Beeldvorming door MRI is de beste manier om gewrichtsafwijkingen bij hemofiliepatiënten te detecteren. Tot die conclusie komen dr. Wouter Foppen en een onderzoeksteam van het UMC Utrecht in hun artikel, dat onlangs verscheen in het hematologische vakblad Blood Advances.
Gebruikelijk is om röntgenfoto’s te gebruiken bij het onderzoek van gewrichten, maar die techniek is niet toereikend om vroege afwijkingen van de weke delen, zoals het gewrichtsvlies en -kraakbeen, vast te stellen. Juist een vroege diagnose van afwijkingen maakt dat behandeling vroeg van start kan gaan, wat mogelijk onomkeerbare bot- en gewrichtskraakbeenschade kan voorkomen.
Het gewrichtsvlies speelt een cruciale rol bij de pathogenese van hemofilieartropathie. Hypertrofie van het gewrichtsvlies met neovascularisatie verhoogt het risico op bloedingen. In vitro-studies hebben aangetoond dat afwijkingen van het gewrichtsvlies metabole stoornissen in het bot en het gewrichtskraakbeen veroorzaken.
In de praktijk wordt MRI niet vaak ingezet bij gewrichtsonderzoek van hemofiliepatiënten, wat volgens Foppen deels te verklaren valt uit beperkte beschikbaarheid en kostenoverwegingen.

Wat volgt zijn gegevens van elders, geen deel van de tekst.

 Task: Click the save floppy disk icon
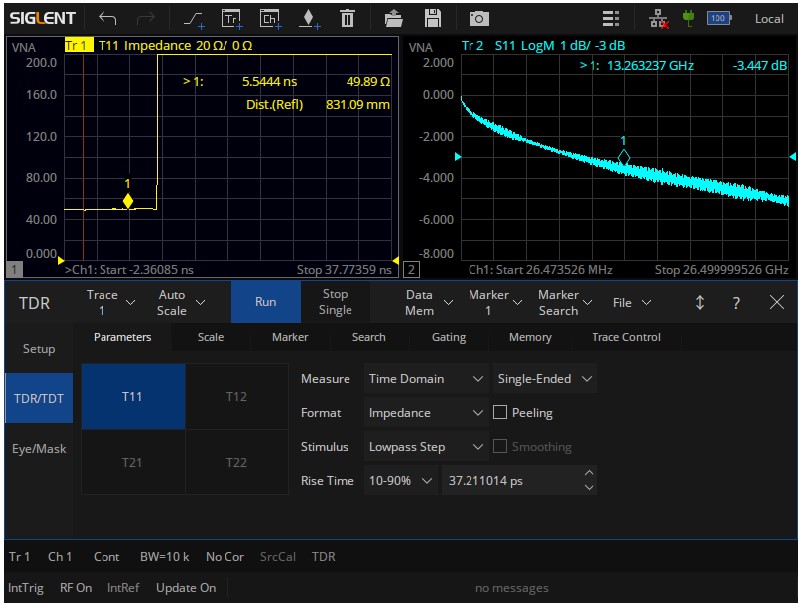[433, 18]
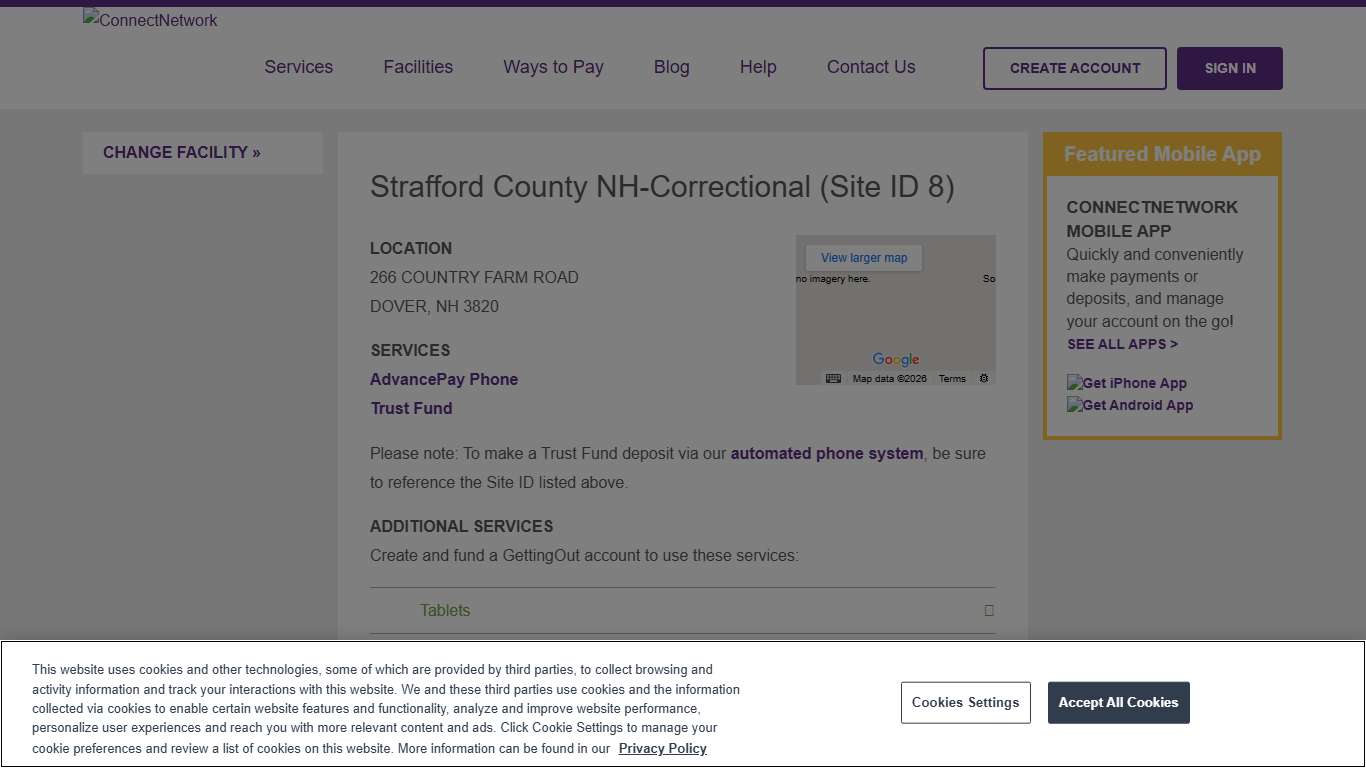Click the CREATE ACCOUNT button
Screen dimensions: 1366x768
click(1074, 68)
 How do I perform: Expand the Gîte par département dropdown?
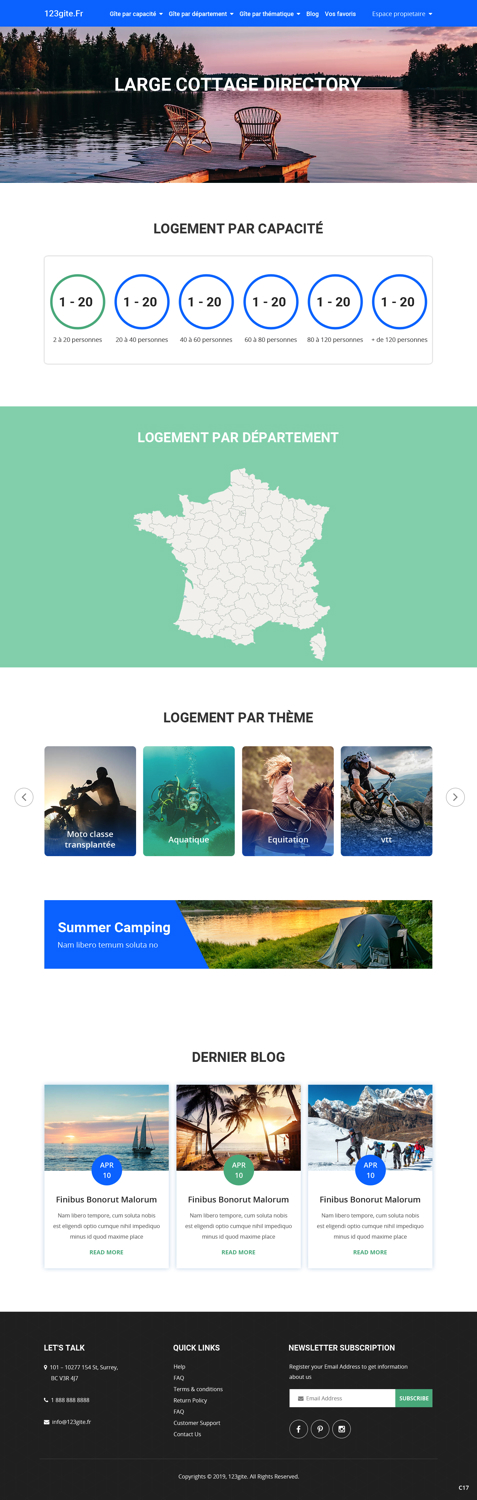(201, 14)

Verder was de klinische relevantie van de vroege afwijkingen aan kraakbeen en gewrichtsvlies nog niet eerder goed in kaart gebracht. Reden voor het Utrechtse team om door middel van prospectief cohortonderzoek gedurende een periode van 5 jaar na te gaan in hoeverre de afwijkingen, die dankzij MRI ontdekt worden, in verband staan met gewrichtsbloedingen en ernstige gewrichtsaandoeningen.
Voor de studie werden 5 jaar lang 26 hemofiliepatiënten van tussen de 12 en 30 jaar oud gevolgd, met matig ernstige tot ernstige hemofilie, bij wie op röntgenfoto’s weinig of geen gewrichtslijden aan het licht kwam. Bij aanvang van het onderzoek ondergingen alle proefpersonen een MRI en een radiografie van knieën en enkels.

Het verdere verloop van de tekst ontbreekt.